The border crossing into Zimbabwe was completely smooth. Unlike in 2019, we experienced an almost empty border with very relaxed border officials. After a total of 30 minutes everything was done and our donkey had Zimbabwean dust under the wheels – we were back in our favorite African country. From Pandamatenga to the westernmost park entrance of Hwange National Park, the gate at Robin’s Camp, there was a small track that we drove for about 45 minutes. For two nights we checked in at Robin’s Camp to explore the surroundings, which were unknown to us until then. We didn’t know that the annual Gamecount took place exactly on this weekend. During the first full moon in October, volunteers count the wildlife in Hwange. People position themselves at waterholes throughout the park and keep tally sheets for 24 hours, from 12 noon on Saturday to 12 noon on Sunday, counting the animals they see during that time.

Bushfire at Robin’s Camp

The volunteers come from Zimbabwe or from South Africa and use the opportunity to spend a few days in Hwange National Park before and also after the census. Therefore, contrary to our expectations, the various picnic spots, which are used as exclusive camp sites from the evening, were mostly not available. As a so-called walk-in guest, i.e. as a spontaneous visitor without pre-booking, Zimparks charges very good special rates. For this you have to take what is available and can only be choosy in exceptional cases. Spots like Deteema, Masuma Dam or Ngweshla, the place where we spent two nights in 2019, were now occupied by the Gamecount helpers and not available for us.

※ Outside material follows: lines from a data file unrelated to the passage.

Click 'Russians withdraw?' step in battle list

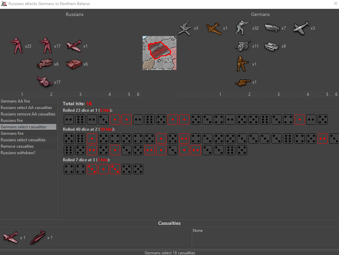click(18, 152)
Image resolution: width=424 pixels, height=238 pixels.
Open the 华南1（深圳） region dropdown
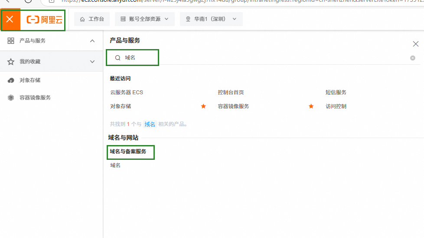click(x=211, y=19)
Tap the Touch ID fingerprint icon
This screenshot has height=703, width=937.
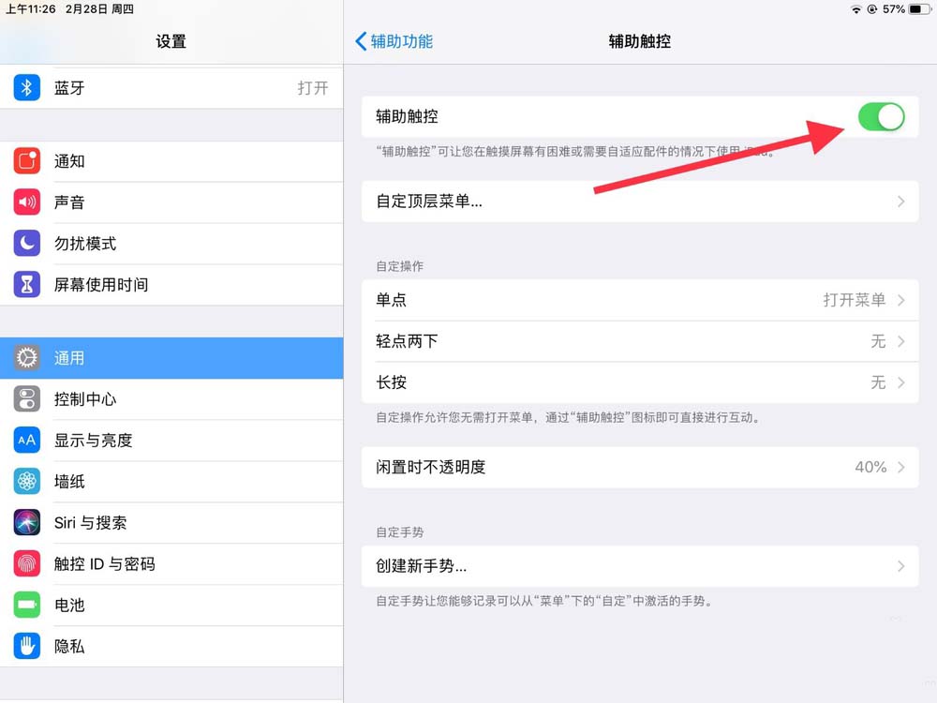point(27,564)
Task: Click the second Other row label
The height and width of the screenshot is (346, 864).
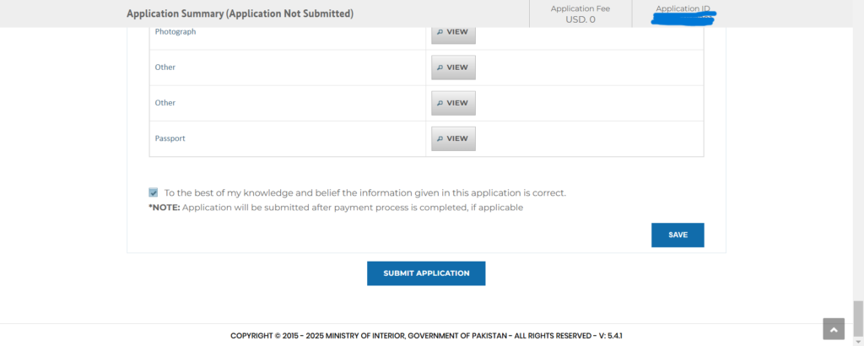Action: tap(165, 103)
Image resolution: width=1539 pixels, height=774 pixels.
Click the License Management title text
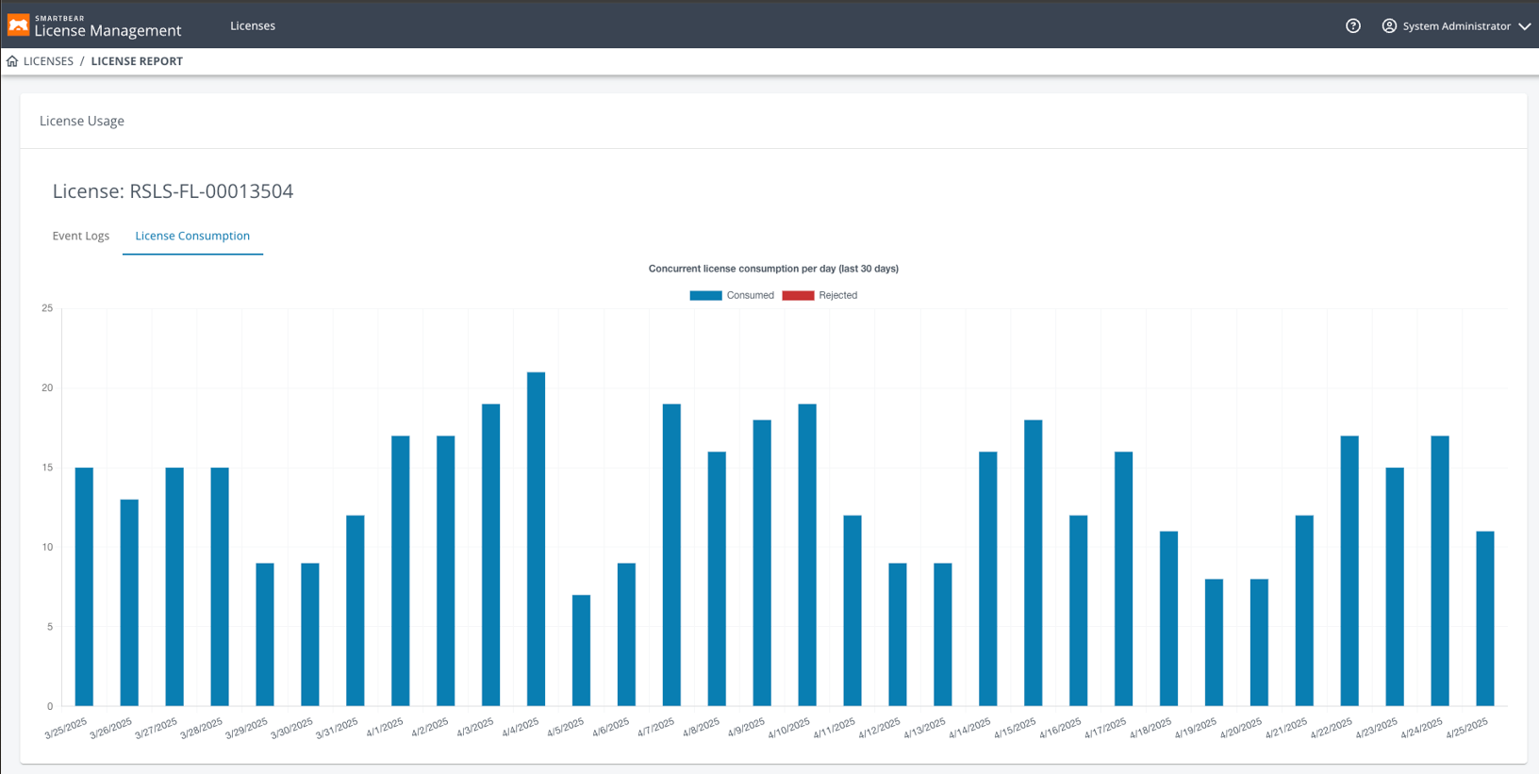pos(108,31)
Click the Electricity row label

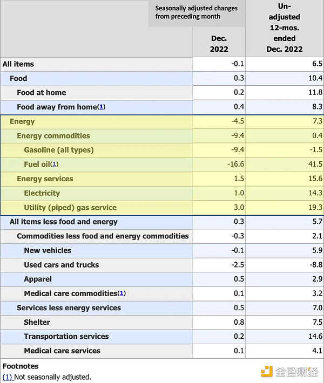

On the second day at Robin’s Camp, bushfires were spreading in the area. Bush fires are common. Despite all the cruelty involved – many smaller animals die at the mercy of the flames – old, dry grass is removed and provides new space. Since the grass tended to be low in this region, there was an increase in smaller wildfires, which were accompanied by smoldering fires. 

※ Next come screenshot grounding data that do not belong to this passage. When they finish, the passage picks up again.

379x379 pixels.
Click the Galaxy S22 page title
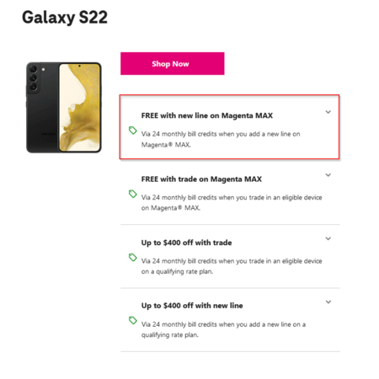click(x=65, y=18)
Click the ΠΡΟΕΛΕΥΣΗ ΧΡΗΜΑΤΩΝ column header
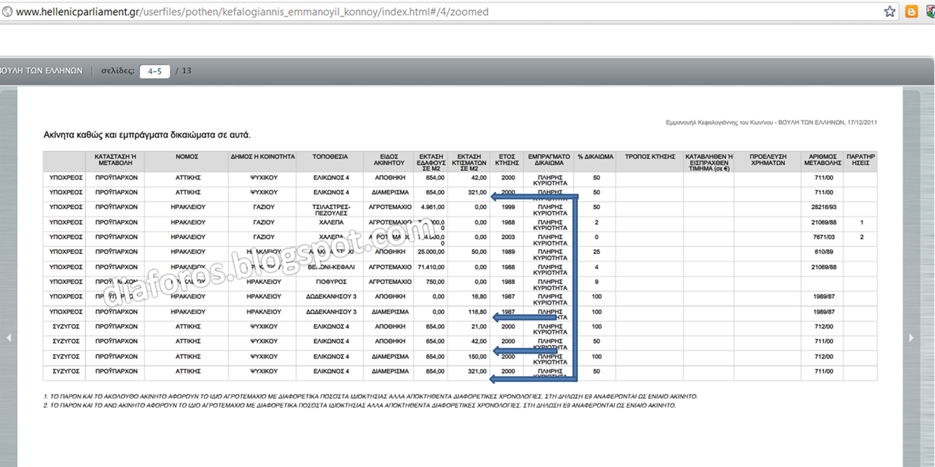 tap(768, 160)
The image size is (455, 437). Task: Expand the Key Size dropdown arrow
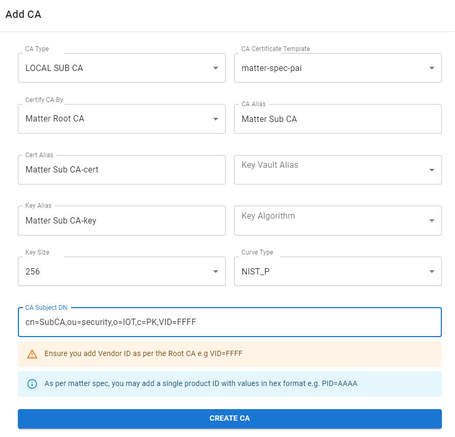click(216, 272)

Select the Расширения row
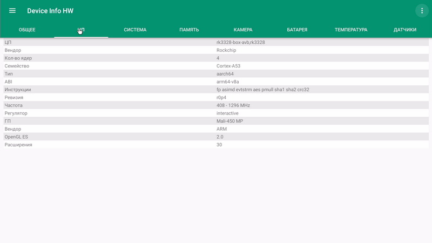[216, 145]
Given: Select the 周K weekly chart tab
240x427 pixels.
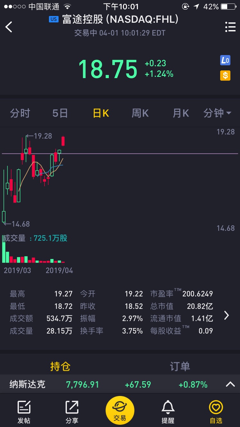Looking at the screenshot, I should (140, 113).
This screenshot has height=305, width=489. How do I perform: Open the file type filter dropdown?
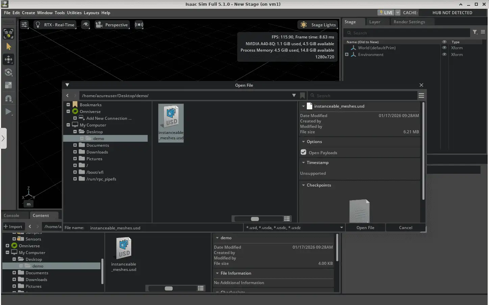[x=341, y=227]
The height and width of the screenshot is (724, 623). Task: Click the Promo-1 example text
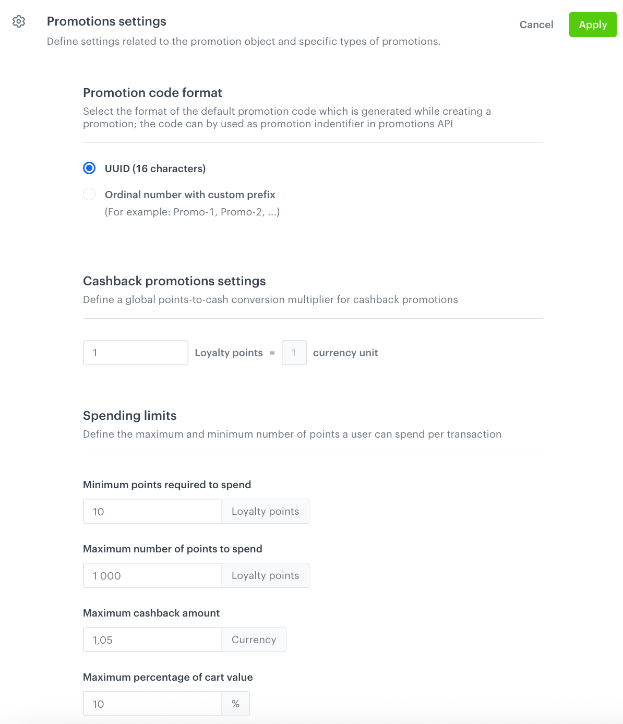pos(192,212)
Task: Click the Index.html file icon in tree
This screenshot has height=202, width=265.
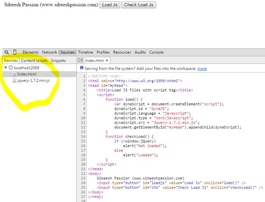Action: tap(14, 74)
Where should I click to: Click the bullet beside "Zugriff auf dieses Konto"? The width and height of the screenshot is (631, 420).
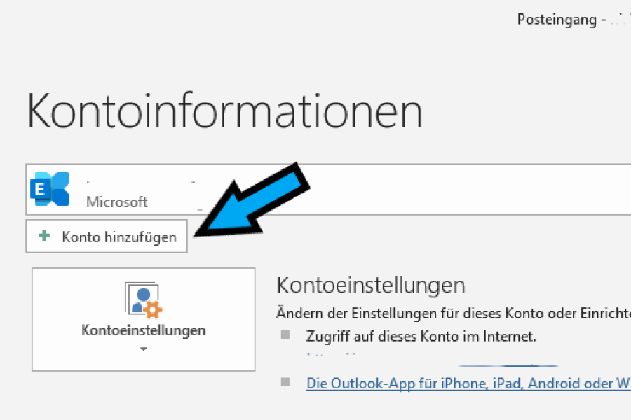click(x=285, y=335)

The region proves to be almost animal free

Although the park staff tried hard to fight the fires, in the end this endeavor was rather unsuccessful. The resources are limited and the grasses have grown vigorously everywhere – thanks to the last very good rainy season. Now, shortly before the new rainy season, the soil is dry as dust. On our game drives on the second day we saw very few zebras and occasionally impalas in the mopane forest. Elephants were scarce and when some were spotted on extended drives, they were exceptionally nervous and fearful. We guessed it was a combination of the fire, elephants can smell fire for miles, and the hustle and bustle from the census. In any case, we barely stopped to avoid adding stress to the elephants. We waived after the second night in Robin’s Camp on the morning game drive, still relaxed and then drove the about 70 km to Sinamatella Camp in peace and comfort.